Z Basią Olearką, projektantką mody z Rzeszowa, rozmawia Aneta Gieroń
Aneta Gieroń: Możemy dzisiaj mówić o stroju rzeszowskim, ale nie tym tradycyjnym z początku XX wieku, ale w nawiązaniu do współczesnej ulicy? Jakie elementy można na niej dostrzec, które składałyby się na strój rzeszowski trzeciej dekady XXI wieku?
Basia Olearka: Rok temu stworzyłam kolekcję ubrań „Chaber Rzeszowski”, w której motywem przewodnim był chaber – w przeszłości element haftu zdobiącego strój rzeszowski i piękny bławatek tak mocno mnie zainspirował, że postanowiłam wrócić do naszych wielowiekowych tradycji, przypomnieć o wzornictwie charakterystycznym dla Rzeszowa i okolic. Zainspirowała mnie do tego także Ilona Dusza-Rzeszowska, która jest entuzjastką dziejów Rzeszowa i samego miasta.

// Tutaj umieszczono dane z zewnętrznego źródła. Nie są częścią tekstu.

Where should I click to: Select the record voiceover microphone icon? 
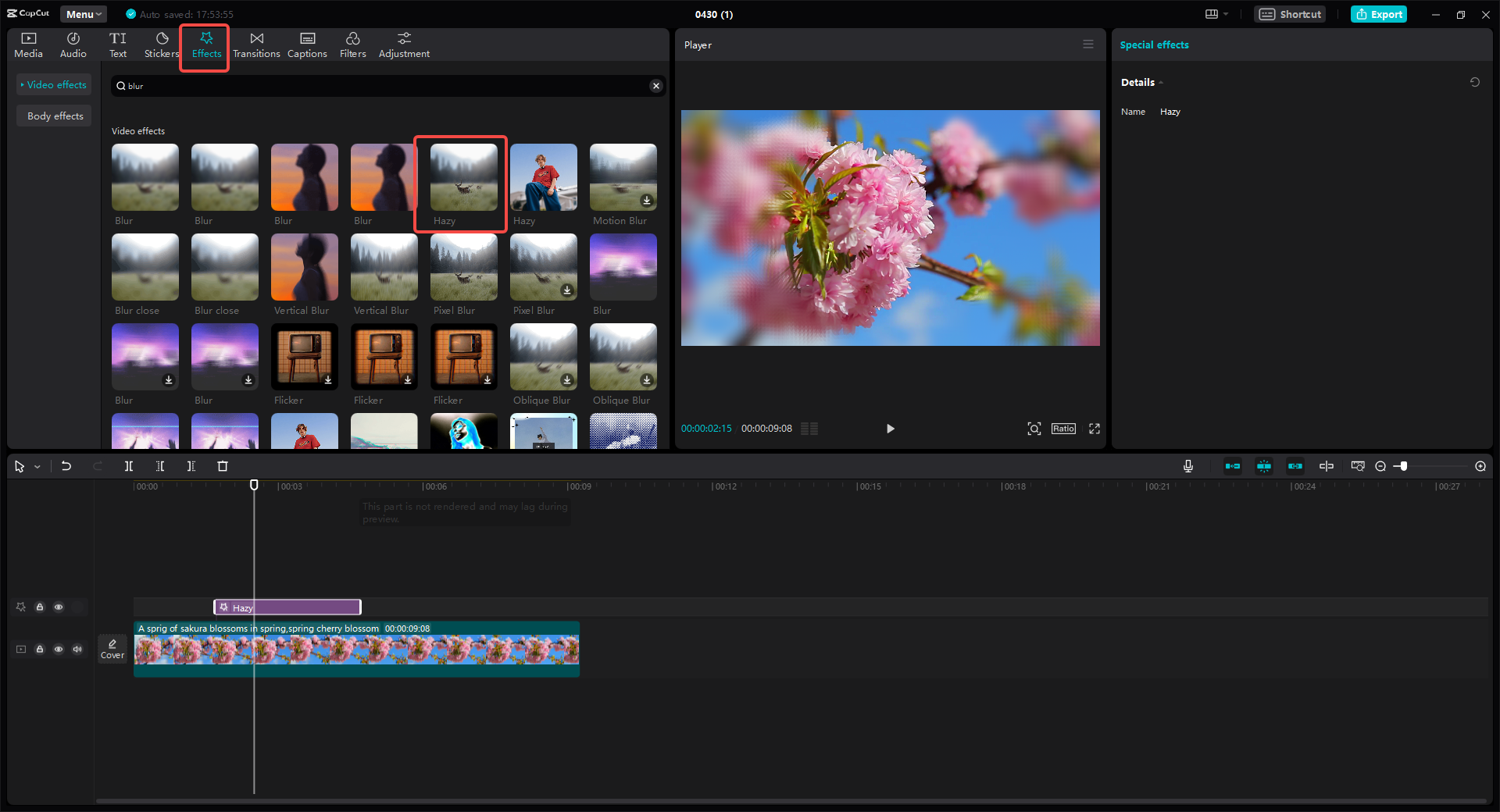point(1188,466)
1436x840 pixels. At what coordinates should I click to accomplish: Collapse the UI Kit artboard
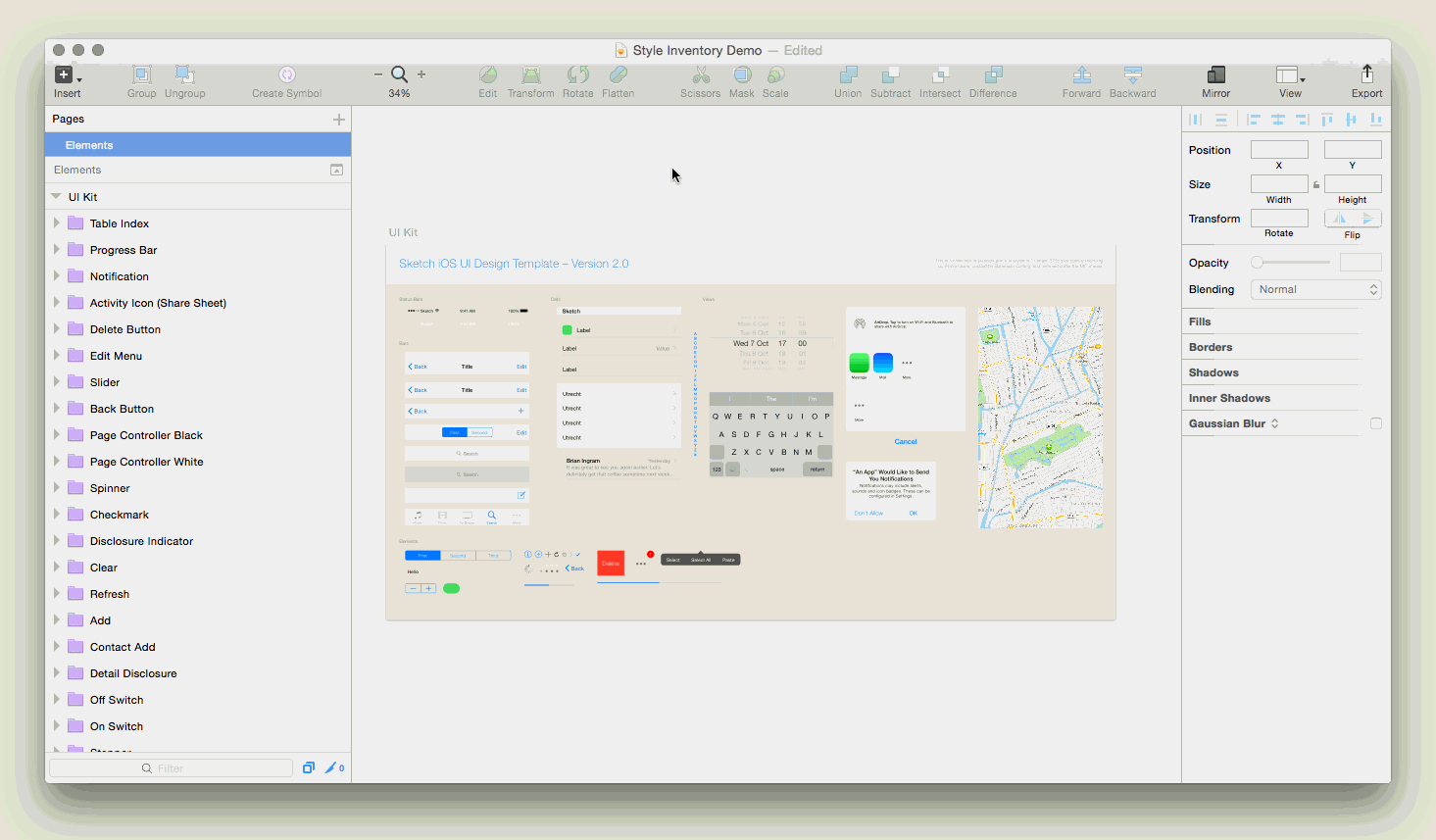pos(56,197)
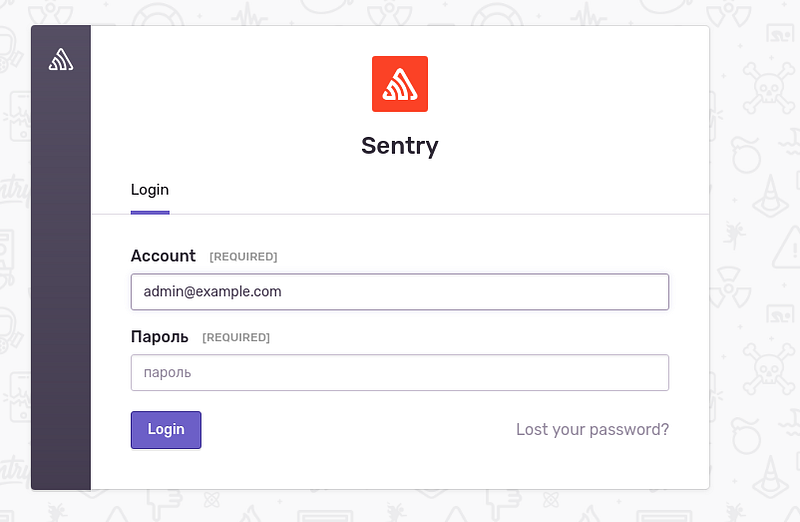
Task: Click the red Sentry logo square
Action: point(399,84)
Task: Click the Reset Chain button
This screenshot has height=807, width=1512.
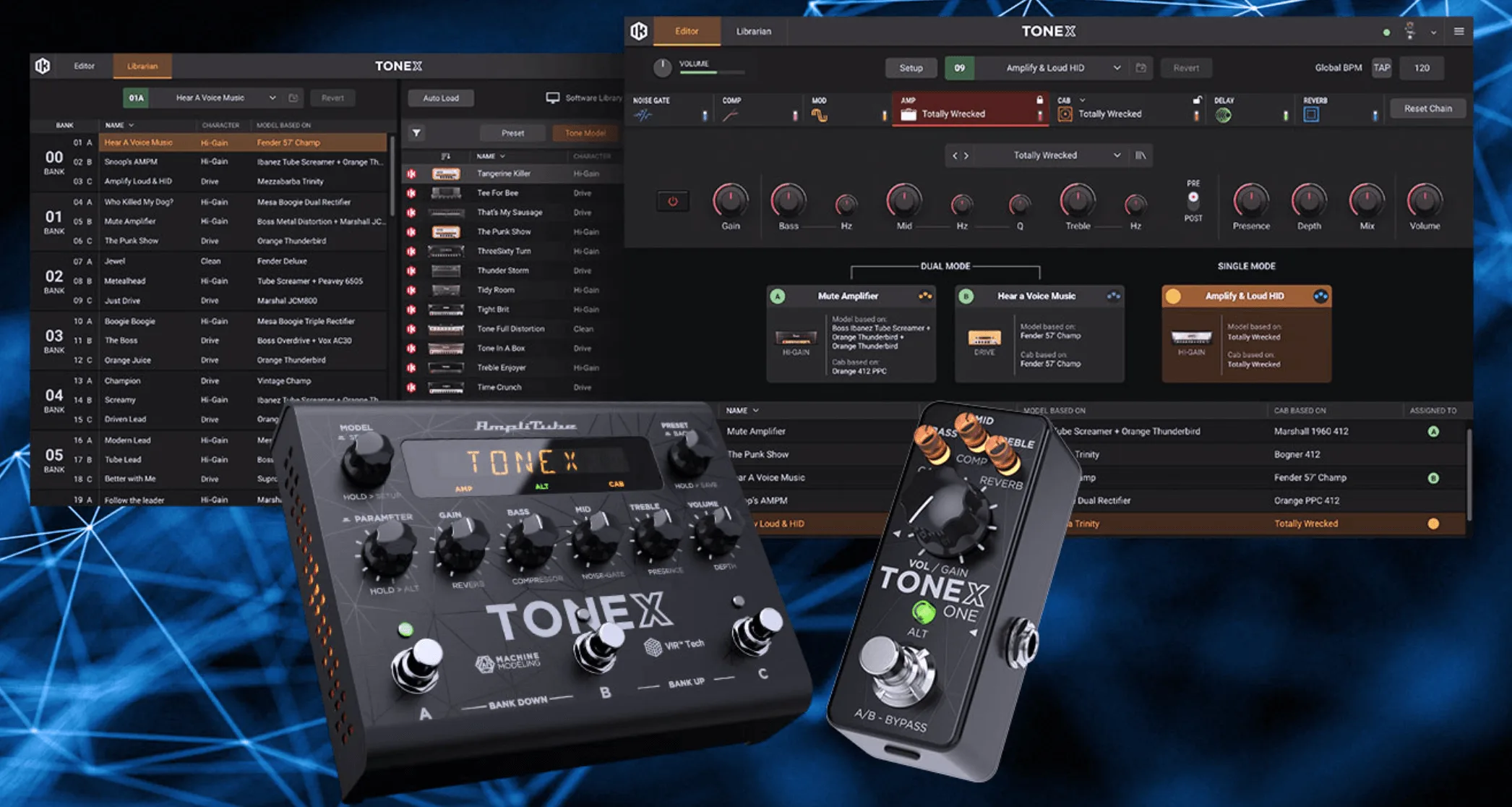Action: click(x=1427, y=108)

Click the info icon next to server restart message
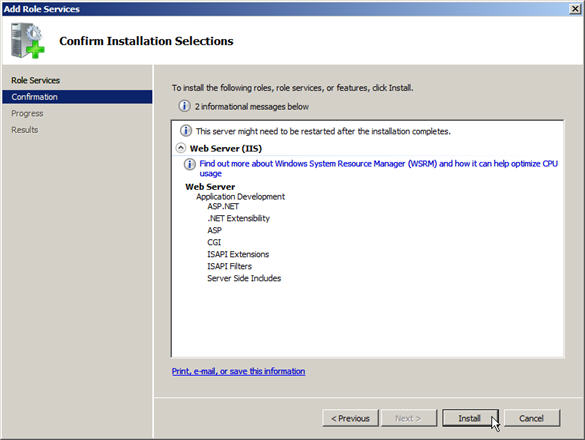click(186, 131)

W prace zaangażowały się również: Agnieszka Buk, konsul honorowy Niemiec w Rzeszowie, dyrektorka Centrum Współpracy Międzynarodowej Germanitas oraz Beata Kuman, historyczka sztuki z Muzeum Okręgowego w Rzeszowie, a opowiastkę o chabrze napisała znana rzeszowska poetka i anglistka, Krystyna Lenkowska.
W nowoczesnym wzornictwie wykorzystuję zarówno formę bławatka, jak i kolorystykę dawnego stroju rzeszowskiego. Melanż bieli, czerwieni i chabrowego błękitu okazuje się pięknym i nowoczesnym rozwiązaniem – uwielbiam go eksponować na ubraniach.
Tworzysz swego rodzaju strój rzeszowski?
Chcę, by moje ubrania z motywem chabra wywoływały oczywiste skojarzenia z Rzeszowem. Wykorzystuję do tego świetną grafikę – uwspółcześniony symbol chabra, który jest piękny, prosty, czytelny i rozpoznawalny. Nie jest też obarczony żadnymi politycznymi konotacjami i nie wzbudza złych skojarzeń. Trzeba także pamiętać, że rzeszowska manifestacja w ubraniu nie oznacza, że będziemy nosić chustki, zapaski czy gorsety. Chodzi o świadome eksponowanie symboliki związanej z historią naszego miasta. Jestem dumną rzeszowianką i chciałabym, by duma z naszego miasta była manifestowana właśnie poprzez chaber – historyczny symbol, który jest wymownym elementem łączącym tradycję z nowoczesnością.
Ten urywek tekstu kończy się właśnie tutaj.